STOPN is a Phase II Study of the mTOR Inhibitor Sirolimus in Neurofibromatosis Type-1 Related Plexiform Neurofibromas

Goal

The STOPN trial is designed to test the drug Sirolimus for activity in the treatment of plexiform neurofibromas in patients with NF1. Plexiform neurofibromas are tumors that involve a network of nerves and may be present on the surface of the body or deep inside the body. They have a potential to grow and cause disfigurement as well as compression of surrounding structures. Complete surgical removal usually is not possible, although surgery may be done to relieve symptoms or reduce the bulk of the tumor. This trial is targeted at tumors that cannot be treated surgically and have the potential to cause serious medical or cosmetic problems.

Drug

Sirolimus (also called rapamycin) inhibits a protein called “mTOR,” which has been found to be hyperactive in neurofibromas. The drug is currently used as a immunosuppressant for transplant patients.

Eligibilty

The trial is designed to treat individuals who fulfill diagnostic criteria for NF1 who are at least 3 years of age or older.

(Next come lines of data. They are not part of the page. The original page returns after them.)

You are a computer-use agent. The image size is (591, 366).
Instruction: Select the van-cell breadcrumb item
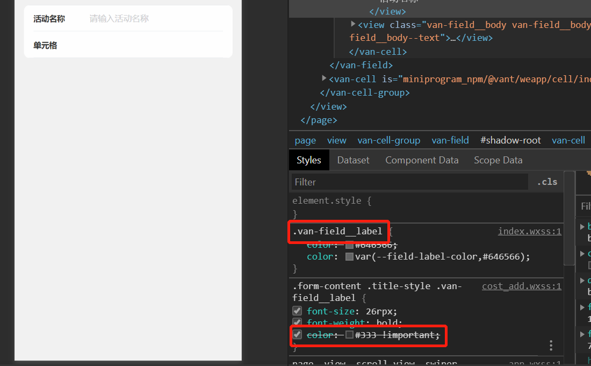(x=568, y=140)
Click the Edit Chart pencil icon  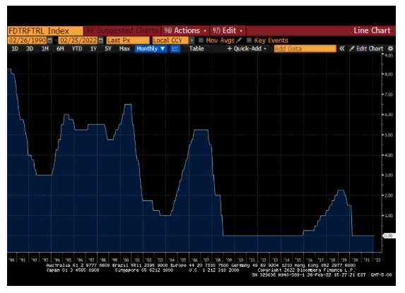pyautogui.click(x=351, y=49)
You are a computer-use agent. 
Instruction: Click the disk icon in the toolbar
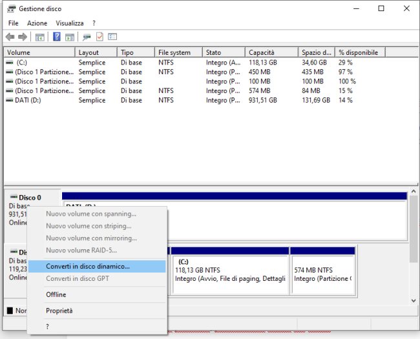tap(87, 37)
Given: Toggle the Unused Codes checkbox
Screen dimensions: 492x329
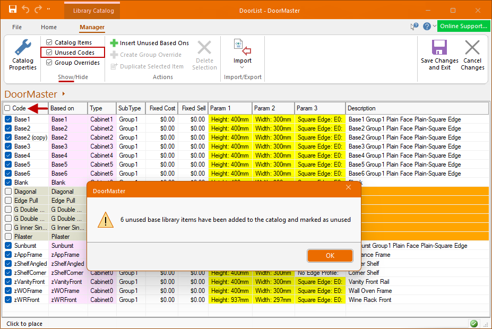Looking at the screenshot, I should tap(49, 53).
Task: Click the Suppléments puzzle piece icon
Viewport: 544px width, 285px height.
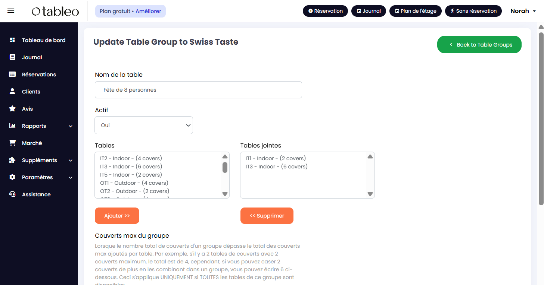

They must have a plexiform neurofibroma with the potential to cause serious medical problems that can be measured by MRI scanning, they must be able to fully participate in the trial, and they must not have medical problems or be receiving treatments that make them ineligible. A full list of criteria can be obtained by contacting one of the study sites.

Protocol

The protocol involves regular clinical evaluations, MRI scans, and blood tests to monitor drug levels. Medication is taken orally and is provided at no cost to you. Further details about the protocol can be obtained by contacting one of the study sites.

Current Status

Four STOPN publications are in print with results of this study.